North Carolina EOC: Biology

End-of-course assessment for Biology, administered when students complete the course.

When given:
end-of-course
Frequency:
by course completion
Official source
Common Questions
  • What does ninth grade science usually cover?

    Most ninth graders take one science course this year, often biology, physical science, physics, chemistry, or earth and environmental science. Each course goes deep into one area instead of touching a little of everything. Ask which course the school assigned so home support matches what is being taught.

  • How can families help with science homework at home?

    Ask students to explain a diagram, graph, or vocabulary word out loud in plain language. If they can teach it back in their own words, they understand it. If they get stuck, that is the exact spot to flag for the teacher.

  • Does ninth grade science involve a lot of math?

    Yes. Students solve equations for motion, forces, energy, chemical amounts, and genetics ratios. Keeping a calculator handy and reviewing basic algebra, unit conversions, and percentages at home makes the science work go faster.

  • How should the year be sequenced across these courses?

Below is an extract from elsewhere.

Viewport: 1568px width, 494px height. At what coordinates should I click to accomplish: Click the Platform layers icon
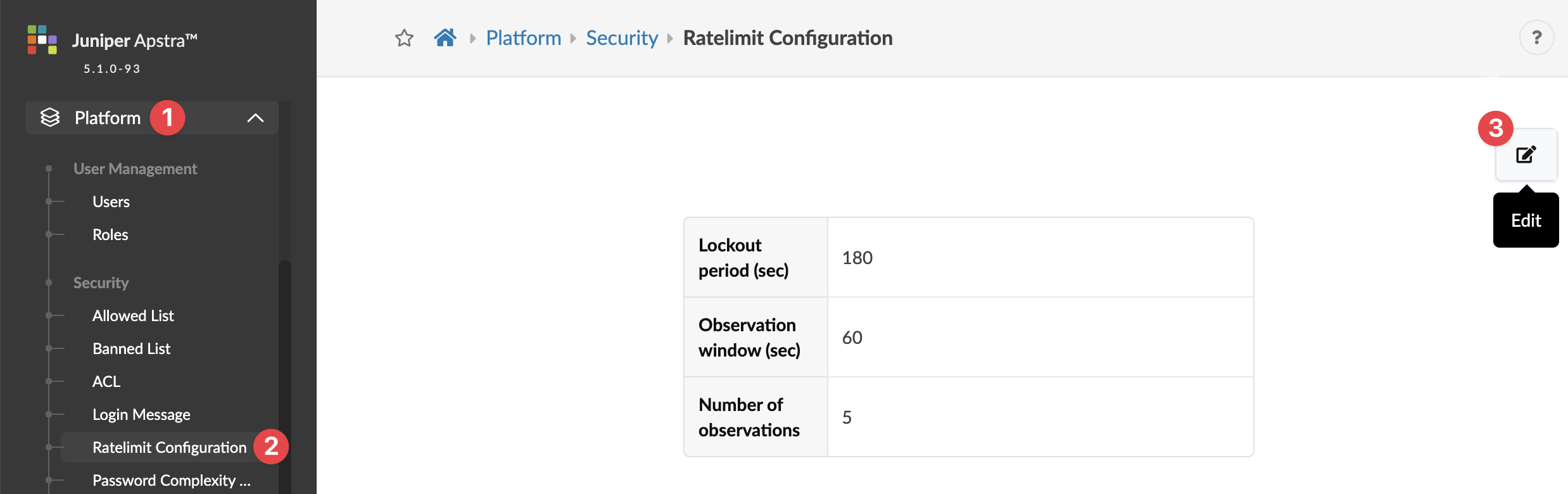click(x=50, y=117)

    Build from small to large. In biology, move from molecules and cells to organisms and ecosystems. In physical science and physics, start with motion, then forces, then energy and waves. In chemistry, start with atomic structure, then bonding, then reactions and solutions.

  • Which topics usually need the most reteaching?

    Expect to revisit balancing equations, mole conversions, free body diagrams, and Punnett squares with multiple alleles. Students also tend to confuse mitosis with meiosis and weight with mass. Build short review loops into later units instead of one-and-done lessons.

  • How important are labs and investigations this year?

    Several standards specifically say carry out investigations, so labs are not optional enrichment. Plan at least one hands-on or data-collection task per unit, even a short one, so students practice measuring, recording data, and explaining results with evidence.

  • How can students prepare for science tests and quizzes?

    Spaced practice beats cramming. Have students redo old problems, sketch diagrams from memory, and write a two-sentence summary of each topic. Flashcards help for vocabulary, but problem sets and labeled drawings matter more for the questions on the test.

  • What does mastery look like by the end of the year?

    Students should explain a science idea in writing, back it up with data or a diagram, and solve a related calculation. They should also connect ideas across units, such as linking energy flow in ecosystems to photosynthesis and respiration at the cell level.

  • How do students know they are ready for the next science course?

    Look for students who can read a graph or data table and explain what it shows without prompting. They should also feel comfortable with basic algebra in a science context. Those two habits matter more than memorizing every term from this year.